Analyzing Paula Scher’s Design Process
The name Paula Scher is famous in the design world. One of the 24 leading designers at Pentagram, Scher has had work featured around the globe, has won a multitude of design awards, and has taught at various universities and art schools.
I find Paula Scher to be a good role model as a graphic designer, as I myself work to create successful logo systems and designs. Her portfolio contains well thought out work for every single project. Everything is clearly thought out before hand, be it color scheme, layout, typeface choice, etc. I admire her strong sense of flexible design systems, such as the Public Theatre designs.
Scher’s Process Explained
Scher, like any designer, has refined her own process for creating and designing. She thinks of design as a “state of play,” stating that “you have to be in a state of play to design. If you’re not in a state of play you can’t make anything.” Thinking too seriously or stiffly about your designs will not get you anywhere creatively; it will only restrict you.
When Paula Scher begins to work with a client, research is her number 1 goal. “With all clients, you want to know as much about them as you possibly can before you start designing.” Scher goes on to explain how important it is to know about the client’s goals, wants, needs, current problems, who they are, and what their audience expects of them. “You’re both creating a visual language for how they are inside, and how they want to be outside.”

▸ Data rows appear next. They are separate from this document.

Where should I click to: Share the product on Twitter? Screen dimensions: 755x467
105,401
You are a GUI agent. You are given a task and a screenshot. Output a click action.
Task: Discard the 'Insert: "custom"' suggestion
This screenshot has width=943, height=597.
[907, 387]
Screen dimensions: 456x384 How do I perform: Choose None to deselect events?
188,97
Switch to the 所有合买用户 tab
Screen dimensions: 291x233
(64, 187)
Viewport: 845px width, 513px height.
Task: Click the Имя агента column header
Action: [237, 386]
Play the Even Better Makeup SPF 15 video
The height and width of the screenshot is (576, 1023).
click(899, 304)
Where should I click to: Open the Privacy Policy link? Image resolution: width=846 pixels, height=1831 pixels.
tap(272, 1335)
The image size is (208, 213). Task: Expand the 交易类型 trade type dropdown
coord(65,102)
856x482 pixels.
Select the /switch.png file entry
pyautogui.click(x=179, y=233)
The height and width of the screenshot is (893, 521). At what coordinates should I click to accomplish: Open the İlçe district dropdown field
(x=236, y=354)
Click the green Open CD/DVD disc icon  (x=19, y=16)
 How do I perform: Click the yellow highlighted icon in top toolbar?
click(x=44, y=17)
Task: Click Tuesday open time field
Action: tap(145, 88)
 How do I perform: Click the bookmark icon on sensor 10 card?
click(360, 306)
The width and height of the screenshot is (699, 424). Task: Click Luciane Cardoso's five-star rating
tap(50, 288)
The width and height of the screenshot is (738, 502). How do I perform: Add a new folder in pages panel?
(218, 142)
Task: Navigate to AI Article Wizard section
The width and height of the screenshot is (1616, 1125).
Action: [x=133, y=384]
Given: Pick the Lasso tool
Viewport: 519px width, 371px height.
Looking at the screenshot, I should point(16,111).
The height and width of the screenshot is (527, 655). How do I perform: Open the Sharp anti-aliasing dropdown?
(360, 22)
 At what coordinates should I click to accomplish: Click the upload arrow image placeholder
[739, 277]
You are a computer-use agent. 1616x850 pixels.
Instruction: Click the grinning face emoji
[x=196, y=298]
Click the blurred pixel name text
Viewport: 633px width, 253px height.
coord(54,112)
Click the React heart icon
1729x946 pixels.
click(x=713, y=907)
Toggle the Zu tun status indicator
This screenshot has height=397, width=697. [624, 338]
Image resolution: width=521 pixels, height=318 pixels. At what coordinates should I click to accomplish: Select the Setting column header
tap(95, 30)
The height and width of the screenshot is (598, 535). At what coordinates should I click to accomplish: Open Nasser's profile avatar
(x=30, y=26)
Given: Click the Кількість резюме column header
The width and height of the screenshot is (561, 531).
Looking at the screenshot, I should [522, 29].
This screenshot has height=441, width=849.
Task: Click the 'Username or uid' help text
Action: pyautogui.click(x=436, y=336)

The sketching process is the next step for Scher. For any designer, it is a rare occurrence where the first idea is the best, and Scher is no different. She will sketch in a state of play, trying anything and everything that comes to mind, whether it seems like it will be a good idea at first or not.
Scher designs for the long-term. A design that is successful to Scher is one that is recognizable, as well as easily and consistently used.
One of the most difficult steps for Scher’s design process is meeting with and presenting her designs to the client. Often, the client will be skeptical to immediately accept the initial design. “They want proof that this is really, really, gonna work, the problem is that there isn’t proof. It’s how do people see and perceive and accept things,” Scher explains.
All designers have a different process for creating. I think looking at how professionals go about their jobs in their own unique ways is extremely insightful; Scher’s years of experience offer a lot of good advice for design and process. I also think it’s fascinating how a design process can change over time as well. Learning new things from other designers will help me improve.